Spring 2010: The Role of the Social Scientist in Society
What is the role of the social scientist in society? Different – and not necessarily incompatible – answers may be advanced in response to this question. Here are some examples:
The social scientist offers descriptions of alternatives to the dominating form of life in society. The descriptions invite reflection on the fact that there are other – and perhaps better – ways to live.
The social scientist provides causal generalizations or laws about the social realm. On that basis, society may choose to intervene in social life: It may facilitate or impede the occurrrence of a given effect by facilitating or impeding the occurrence of its cause.
The social scientist puts forward analyses as to whether certain internventions in social life have had the desired result. The analyses make it clear whether adjustments of the interventions are required.
The social scientist presents critical accounts of society in the form of demasking analyses of oppressive mechanisms in society.

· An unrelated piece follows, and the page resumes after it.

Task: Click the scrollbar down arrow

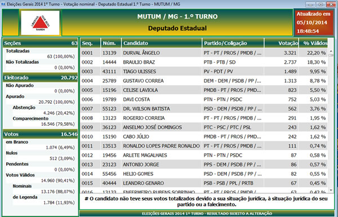Action: pos(331,191)
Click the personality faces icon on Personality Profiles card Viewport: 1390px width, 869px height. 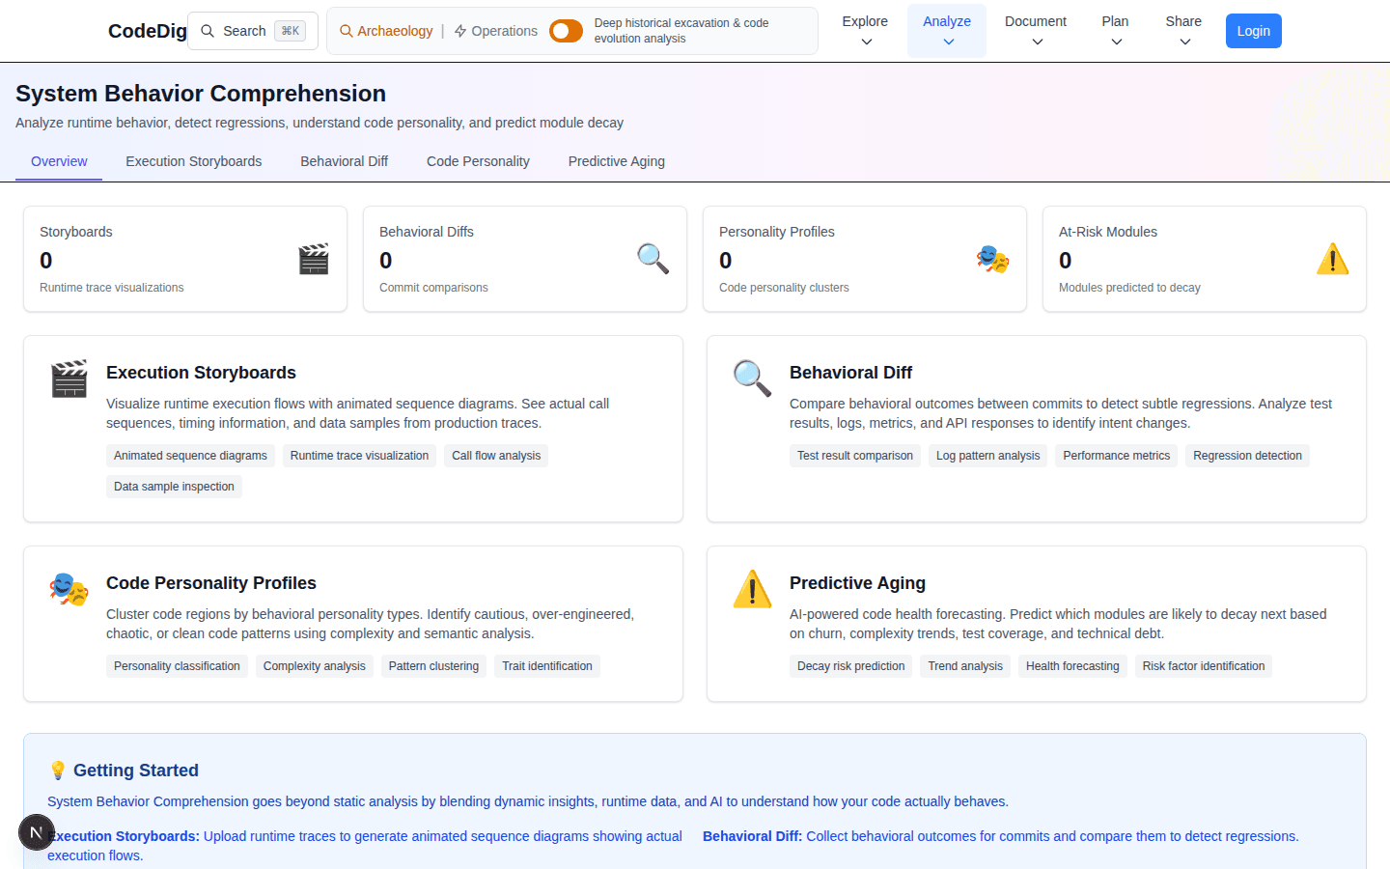pos(993,258)
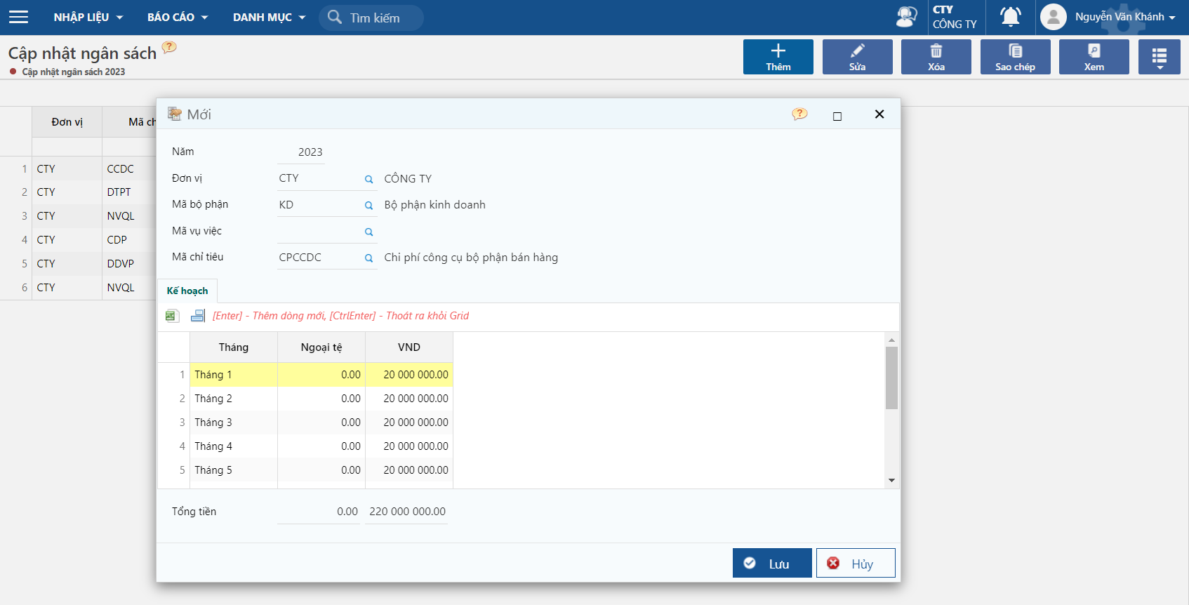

The criticism paves the way for societal action that aims to change the problematic conditions.
The series of lectures on the role of the social scientist in society encourage the discussion of what the role of the social scientist is and should be. Four researchers will each present their view on the matter with a special focus on what role the social scientist should assume. The speakers are: Susan Whyte (Department of Anthropology, University of Copenhagen), Ole Wæver (Department of Political Science, University of Copenhagen), Niels Kærgård (International Economics and Policy Division, University of Copenhagen), and Niels Åkerstrøm Andersen (Department of Management, Politics and Philosophy, Copenhagen Business School).
Fall 2009: Theoretical Developments within the Social Sciences
The topic Theoretical Developments within the Social Sciences encourages the consideration of questions like the following: What are the dominant theoretical movements within the social sciences right now? What basic claims or assumptions are made by these movements? (For instance, do they focus on individuals, social institutions and structures, or both? Is their ambition to advance causal explanations? Do they hold that the data collected by social scientists fail to reflect reality? And so on.) Do the currently most influential theoretical movements make some of the same basic claims or assumptions? What are the main strengths and weaknesses of the dominant theoretical movements in the social sciences today? Finally, how well do the basic claims or assumptions made by these movements survive critical scrutiny?
Four researchers will each present their perspective on these issues this fall. The speakers are: Finn Collin (Section of Philosophy, Department of Media, Cognition and Communication, University of Copenhagen), Kirsten Hastrup (Department of Anthropology, University of Copenhagen), Margareta Bertilsson (Department of Sociology, University of Copenhagen), and Lene Hansen (Department of Political Science, University of Copenhagen).